Каролине казалось, что коллеги сомневаются в ее квалификации, однако на деле сомнение исходило от нее. Она убила безоружного. И тут главное не законность поступка, и не то, заслужил ли это убитый, и даже не то, грозила ли ей опасность. Все это спорно, суть не в том. А вот что бесспорно: вправду ли она использовала все другие способы разрешить ситуацию? Нет. Шесть лет она пряталась за отговорку про смертельную зону, заглушая свою интуицию и подрывая веру в себя. Жить с мыслью о допущенной ошибке было легче, чем жить в многослойном вранье.
Согласиться, что выстрел в Гленна Риттера был необходим, означало согласиться с тем, что на свете все просто: есть хорошие люди и есть плохие, бессовестные. Эта парадигма служила защитой многим копам, но Каролина не желала ее принять. Вот потому-то она занималась и уголовным правом, и поэзией, была сыщиком и гуманитарием. Дело не только в сострадании – равно в честности и эффективности. Просто отловом злодеев ничего не добьешься. Но если ищешь истину, она откроется и сквозь крохотные щели покажет твою собственную низменную натуру.

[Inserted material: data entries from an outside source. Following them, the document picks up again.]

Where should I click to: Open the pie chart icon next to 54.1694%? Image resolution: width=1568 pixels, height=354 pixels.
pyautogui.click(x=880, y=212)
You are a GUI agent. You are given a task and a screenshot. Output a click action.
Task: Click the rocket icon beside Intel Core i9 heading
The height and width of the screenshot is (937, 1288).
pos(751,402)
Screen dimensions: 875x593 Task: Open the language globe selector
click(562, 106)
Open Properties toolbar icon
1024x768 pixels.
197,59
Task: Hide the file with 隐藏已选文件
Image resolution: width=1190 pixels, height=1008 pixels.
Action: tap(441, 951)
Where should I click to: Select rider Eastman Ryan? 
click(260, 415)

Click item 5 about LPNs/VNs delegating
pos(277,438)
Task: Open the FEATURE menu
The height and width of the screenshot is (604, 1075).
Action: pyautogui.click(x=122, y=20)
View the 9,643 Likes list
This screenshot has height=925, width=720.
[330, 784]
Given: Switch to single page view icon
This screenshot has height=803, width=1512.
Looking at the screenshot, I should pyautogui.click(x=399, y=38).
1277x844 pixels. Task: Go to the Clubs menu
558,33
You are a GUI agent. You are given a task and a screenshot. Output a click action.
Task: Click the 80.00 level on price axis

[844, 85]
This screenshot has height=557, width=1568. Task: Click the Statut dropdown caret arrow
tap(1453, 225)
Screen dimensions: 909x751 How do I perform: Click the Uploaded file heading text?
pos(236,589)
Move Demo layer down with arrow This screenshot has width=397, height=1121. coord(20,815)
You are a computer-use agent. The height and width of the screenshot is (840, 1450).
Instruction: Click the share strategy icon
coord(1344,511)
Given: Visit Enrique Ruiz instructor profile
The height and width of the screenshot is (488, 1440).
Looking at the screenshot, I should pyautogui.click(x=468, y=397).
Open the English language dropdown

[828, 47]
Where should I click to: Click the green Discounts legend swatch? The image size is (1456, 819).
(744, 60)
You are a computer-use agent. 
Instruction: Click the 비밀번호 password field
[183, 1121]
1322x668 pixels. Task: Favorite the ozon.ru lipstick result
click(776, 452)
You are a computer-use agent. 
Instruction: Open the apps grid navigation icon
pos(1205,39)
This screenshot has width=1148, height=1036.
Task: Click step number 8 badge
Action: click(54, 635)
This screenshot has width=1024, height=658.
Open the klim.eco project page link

Вспомнились слова Блантона: а этот про
сто сломленный. Копу так легче: они сломлены, а мы целехоньки. А что, если и те и другие смотрят сквозь щели с разных ракурсов, но в самообмане запутались все? Большинство полицейских не воспринимали преступление в таких категориях. Они чтили абсолюты: младенец в наркопритоне Тормоза Джея. И сама Каролина не считала, что убийство Гленна Риттера и убийство Паленого равнозначны.
И все же, наверное, в них было кое-что общее: миг страха, гадливость к себе и последующее раскаяние. Хотелось верить, что Ленни Райана тоже пронзил страх, и тогда его поступок будет хоть немного понятнее. Каролина не встречала преступника, который считал бы себя злодеем. Всегда кто-то был еще хуже. Даже детоубийцы и насильники могли назвать тех, чья бесчеловечная жестокость не имела оправдания. В конечном счете все мы надеемся, что наши грехи простятся. Каролина запамятовала, а Дюпри невольно напомнил: ложь миру – ничто по сравнению с ложью себе.